═════ Data supplied ═════

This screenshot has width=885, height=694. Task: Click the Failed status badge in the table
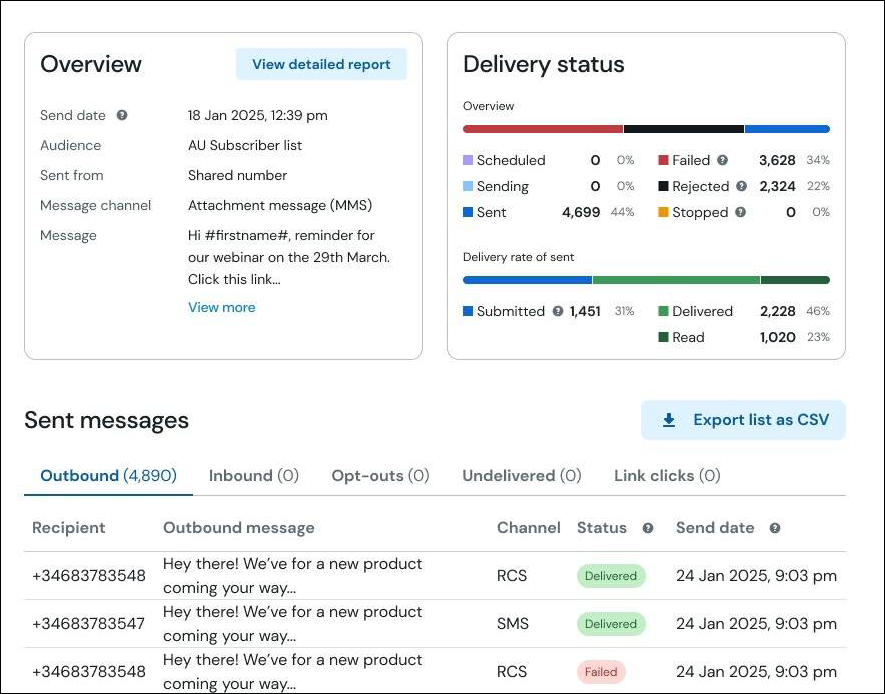click(x=601, y=672)
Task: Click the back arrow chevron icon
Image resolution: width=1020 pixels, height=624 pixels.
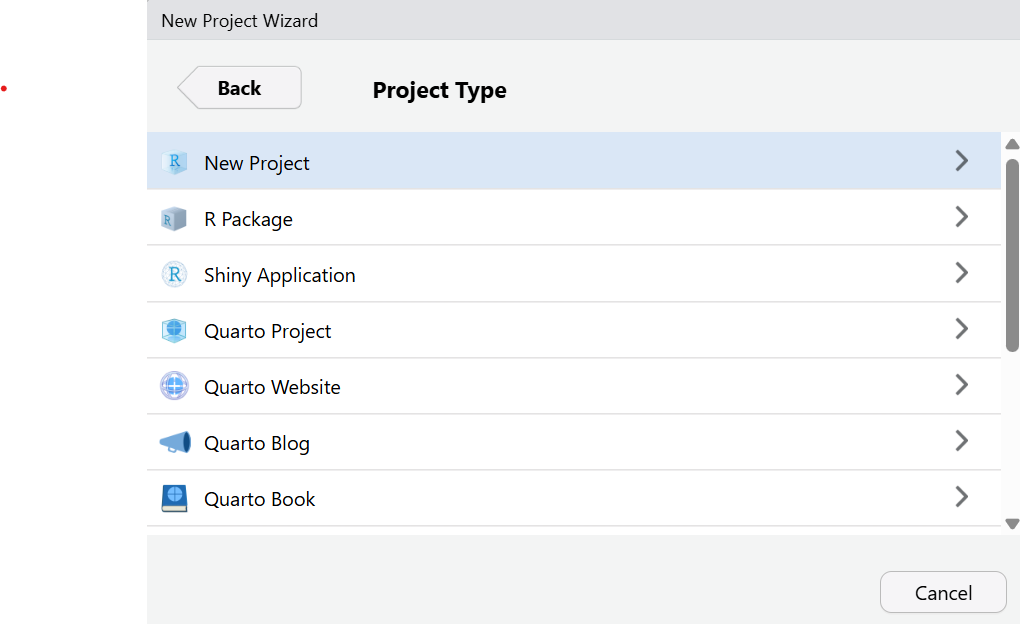Action: (x=190, y=87)
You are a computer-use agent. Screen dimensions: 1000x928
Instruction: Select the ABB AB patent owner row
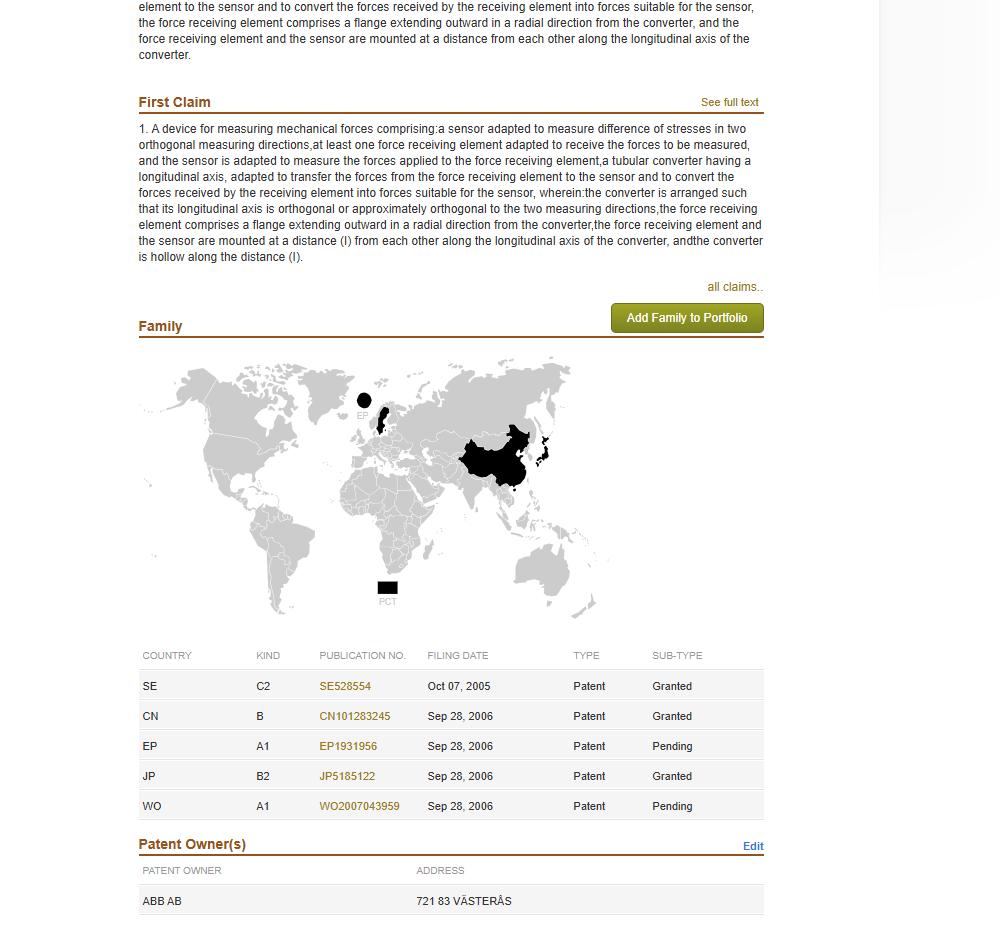(x=450, y=901)
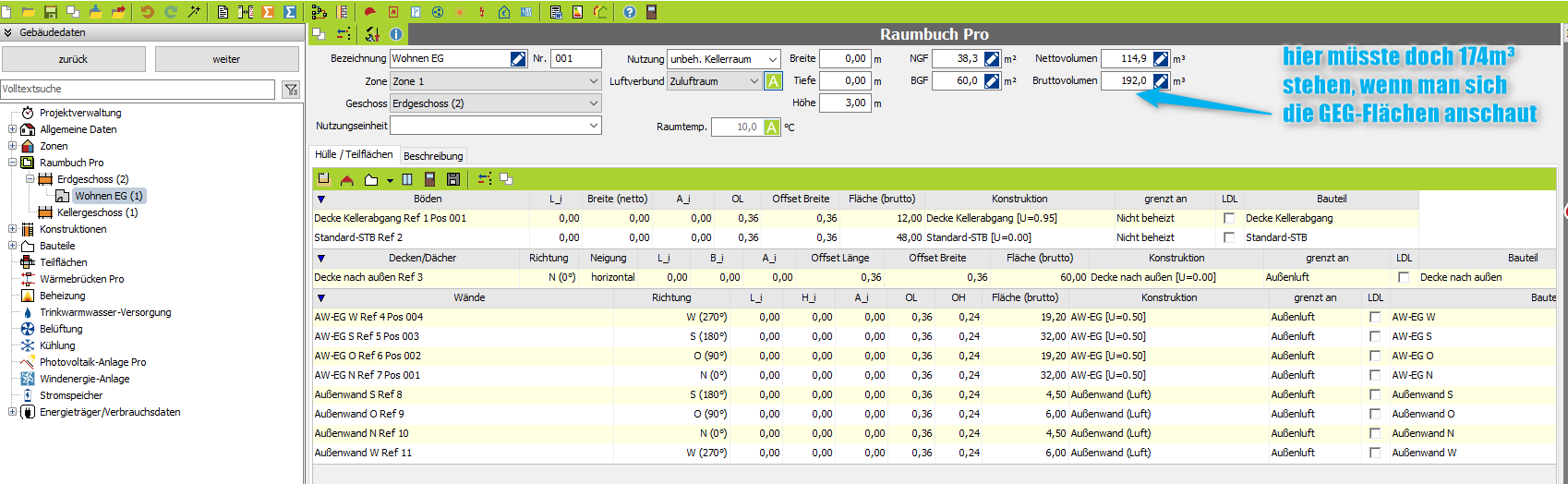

═════

— Brief —
Exactly the lines from the one holding "You are a computer-use" to the last line of the records above should be duplicated, with no pictures among them.

— Exercise answer —
You are a computer-use agent. Screen dimensions: 1000x928
Instruction: Select the ABB AB patent owner row
(x=450, y=901)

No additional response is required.